Nearly a third of the District's basic life support ambulances are out of service for repairs, a situation that couldn't come at a worse time, union officials said.
The shortage of transport units comes as a heat advisory has been issued and the fire department is reporting an unusually high number of calls.
The downed ambulances mean longer transport times for patients and could be the difference between life and death, said Ed Smith, head of the D.C. fire and emergency medical services labor union.
"The welfare of the public is at risk," Smith said.

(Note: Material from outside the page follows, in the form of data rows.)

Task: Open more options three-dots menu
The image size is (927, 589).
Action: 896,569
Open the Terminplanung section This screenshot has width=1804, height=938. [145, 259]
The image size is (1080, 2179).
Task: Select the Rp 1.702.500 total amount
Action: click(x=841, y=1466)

As of Tuesday morning, seven of the 25 basic life support units were out of service because of mechanical problems, Smith said. He was told that most of the units were out because of the air conditioner in the patient compartment.
City rules prohibit the use of an ambulance if the air conditioner unit is broken in the patient area.
D.C. Fire and EMS spokesman Lon Walls said the downed units would be replaced by Tuesday evening.
"We will be back up to speed," Walls said.
Smith said he warned District leaders that the fleet was in disrepair during a budget oversight hearing last month.
"Now that the summer is here, it's come to fruition," Smith said.
The problem is that the city no longer has a healthy reserve of transport units to use when a front-line vehicle goes down, he said.
Walls said four of the replacement units brought in Tuesday came from the department's reserve. The three others were repaired and put back in use.
Smith said the city got into this problem when it stopped buying new units several years ago.
"Now we're playing catch-up," Smith said.
According to department's budget, the District has ordered 10 new ambulances, with plans to buy 20 more over the next two years.